I frequently mention in my presentations a free utility that I use called iperf that you can use to validate your network performance. Several questions came up about where to get it and how to use it. Read on for a walk-through of how to use iperf!

You can validate network performance with a free utility called iperf, and here is a full walk-through of how to use the utility.

You can download a compiled version of iperf3 for Windows for free at iperf.fr. Just download it into a folder of your choosing or place it somewhere in the system path so you can execute it from anywhere.

Using the tool is very straightforward. You need two copies of the utility on two different servers. From a command prompt, start up the server node by typing the following command.

iperf -s

That’s it! You just started up the server. We will refer to this as the target server.

On the second server, we will kick of a simple test from this server to the target server. We will call this server the source server. Enter the following command in a command prompt on the source server.

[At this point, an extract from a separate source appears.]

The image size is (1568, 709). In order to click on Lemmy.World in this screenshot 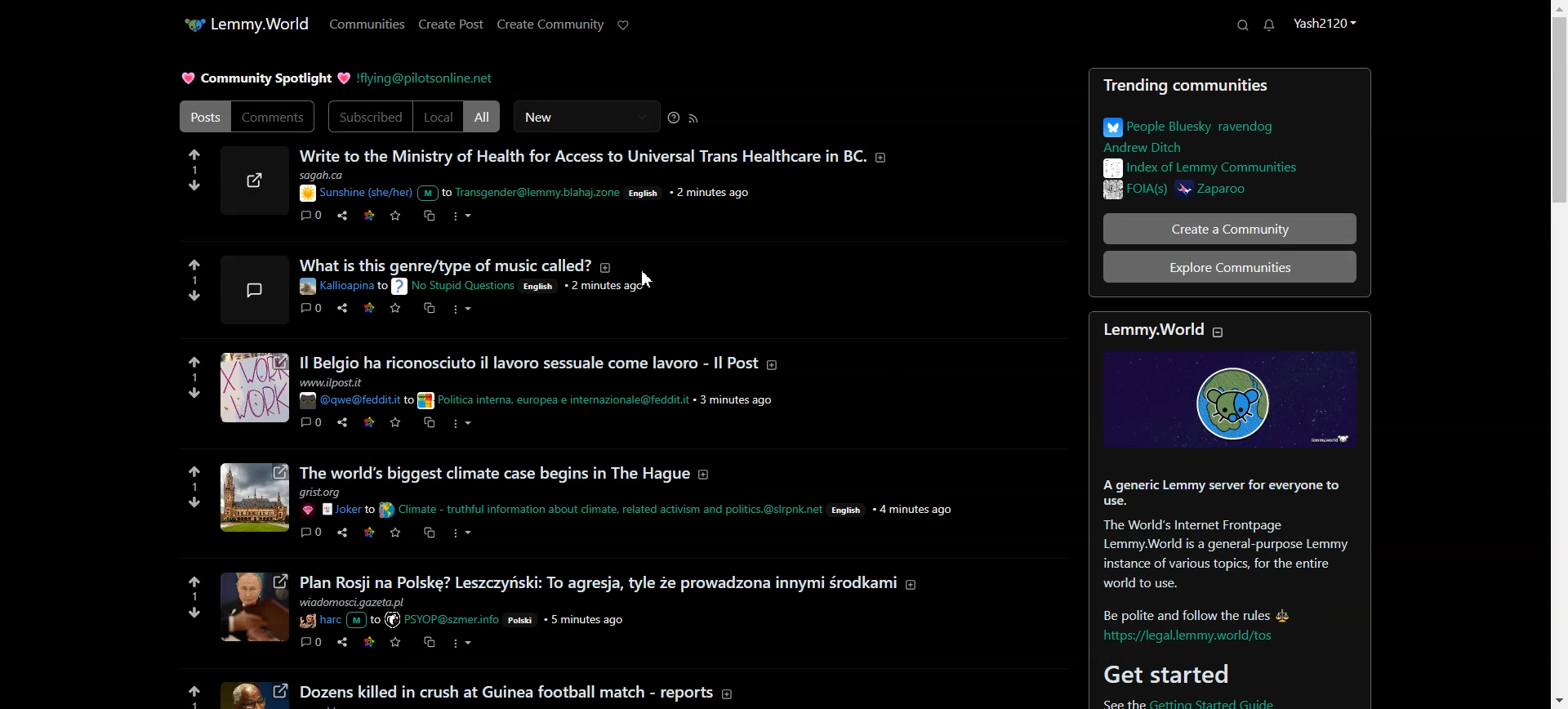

iperf -c (ip address or name of target server) -t 10 -P 10

This command just kicked off a ten second test with maximum throughput testing to the source server. The -P parameter runs ten worker threads to push the performance test to the max. The newer versions of iperf need this to fully stress the connection.

Of course, you can get more sophisticated with your testing at this point, but I keep it simple for most cases unless something unusual pops up.

The results look something like this. (The screenshots are taken from a Linux VM running iperf, but the Windows syntax is identical.)

iperf Server - Different Host

iperf Server – Different Host

iperf Client - Different Host

iperf Client – Different Host

Sweet. 943 Mb per second is almost perfect on a one gigabit network. Looks like my home lab is working properly  🙂

Please remember to test two-way communications by flipping the roles of the utilities. Occasionally, one-way communication problems can pop up! Just last week I found a VLAN routing issue at a client site where a 10GbE network was dropping to 1GbE speeds when we routed between two networks. This misconfiguration would have resulted in all SQL Server database backups running in a tenth of the possible speed.

Enjoy one of my favorite utilities, and validate your environments today! You never know what you’re going to find!